Citation: Journal of the Atmospheric Sciences 77, 3; 10.1175/JAS-D-18-0163.1

Reconstruction of the daily geopotential height (m) on 16 Feb 2001 using only the significantly interacting spectral components and excluding the interactions with M = 0. (a) The 500-hPa geopotential height field. (b),(c) Interacting disturbances from (b) regime I to (c) regime II. (d),(e) Interacting disturbances from (d) regime II to (e) regime I.
Citation: Journal of the Atmospheric Sciences 77, 3; 10.1175/JAS-D-18-0163.1
Reconstruction of the daily geopotential height (m) on 16 Feb 2001 using only the significantly interacting spectral components and excluding the interactions with M = 0. (a) The 500-hPa geopotential height field. (b),(c) Interacting disturbances from (b) regime I to (c) regime II. (d),(e) Interacting disturbances from (d) regime II to (e) regime I.
Citation: Journal of the Atmospheric Sciences 77, 3; 10.1175/JAS-D-18-0163.1
Figures 3d and 3e depict the influence of synoptic-scale disturbance on the planetary-scale disturbance.

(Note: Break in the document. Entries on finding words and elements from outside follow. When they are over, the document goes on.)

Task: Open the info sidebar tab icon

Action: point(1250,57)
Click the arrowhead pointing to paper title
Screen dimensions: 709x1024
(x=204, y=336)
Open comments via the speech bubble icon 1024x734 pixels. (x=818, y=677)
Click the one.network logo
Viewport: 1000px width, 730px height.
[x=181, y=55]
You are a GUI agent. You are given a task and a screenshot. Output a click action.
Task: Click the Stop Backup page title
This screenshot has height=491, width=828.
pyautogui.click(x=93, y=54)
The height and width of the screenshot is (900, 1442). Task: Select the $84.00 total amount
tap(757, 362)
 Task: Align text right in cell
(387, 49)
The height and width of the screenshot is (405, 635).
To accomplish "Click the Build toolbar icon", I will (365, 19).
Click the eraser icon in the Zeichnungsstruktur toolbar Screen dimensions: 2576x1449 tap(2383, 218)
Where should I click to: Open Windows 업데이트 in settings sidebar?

Specifically, the synoptic-scale disturbances in Fig. 3d are producing a zonal wavenumber-2 structure with negative height anomalies off the east coasts of Asia and North America and positive height anomalies over the eastern North Pacific and western Europe. This wavenumber-2 structure locally enhances the trough off the east coast of Asia and the ridge over western Europe as shown in Fig. 3b. Therefore, the Regime I disturbance is responsible for the excitation/propagation of the regime II disturbance whose dynamical feedback to the regime I disturbance locally reenforces the trough and ridge pattern in the original wavenumber-1 structure of the regime I disturbance. This result again verifies the notion that winter planetary-scale flow and the associated zonal wind jets tend to be “self-sustained.” The feedback of synoptic-scale to planetary-scale disturbances is achieved through the vorticity (momentum) and heat flux by synoptic-scale disturbances (e.g., Lau and Holopainen 1984). In Fig. 3d, synoptic-scale disturbances change the alignment of their major axis from being southwest–northeast (SW–NE) oriented over the central North Pacific to being northwest–southeast (NW–SE) oriented over western North America. The associated meridional flux of zonal momentum by these disturbances subsequently changes from a poleward to an equatorward direction. The poleward (equatorward) flux of zonal momentum is consistent with a poleward (equatorward) shift of an eddy-driven westerly jet and thus the formation of a negative (positive) height anomaly on the poleward side of the disturbance over the central North Pacific (western North America) following the argument of geostrophic balance (Fig. 3e). The same mechanism also applies to the North Atlantic and western Europe, responsible for the formation of the negative and positive height anomalies there, respectively. Comparing the reconstructed height fields with the total height field (Fig. 3a), we note that the planetary-scale disturbances depicted in Figs. 3b and 3e miss another major trough over central Eurasia. This is likely the result of excluding zonal wavenumbers 4 and 5 from the figures, for reasons described in section 2.
Figure 4 shows the winter climatological variance [root-mean-square (RMS)] of the daily geopotential height of the actively interacting disturbances identified in Fig. 2 and presented in Fig. 3. When the flow of information from regime I to regime II (i.e., planetary-scale disturbances influencing synoptic-scale disturbances) is being considered, the dominant day-to-day variability in the planetary-scale flow peaks at the trough and ridge locations of the zonal wavenumber-1 disturbance (as shown in Fig. 3b). The corresponding variability in synoptic-scale flow maximizes along a well-defined circumglobal band in the extratropics with elevated amplitudes over the North Pacific and North Atlantic, where the two climatological Northern Hemisphere storm tracks reside (Fig. 4b). In the opposite direction of information flow, when synoptic-scale disturbance affects planetary-scale disturbances, storm tracks again characterize the day-to-day variability in the synoptic-scale flow (Fig. 4c) while the variability in the planetary-scale disturbance reflects the zonal wavenumber-2 structure that is effectively forced by synoptic-scale disturbances and locally enhances the trough and ridge of the zonal wavenumber-1 structure of the winter planetary-scale flow shown in Fig. 3b (Fig. 4d).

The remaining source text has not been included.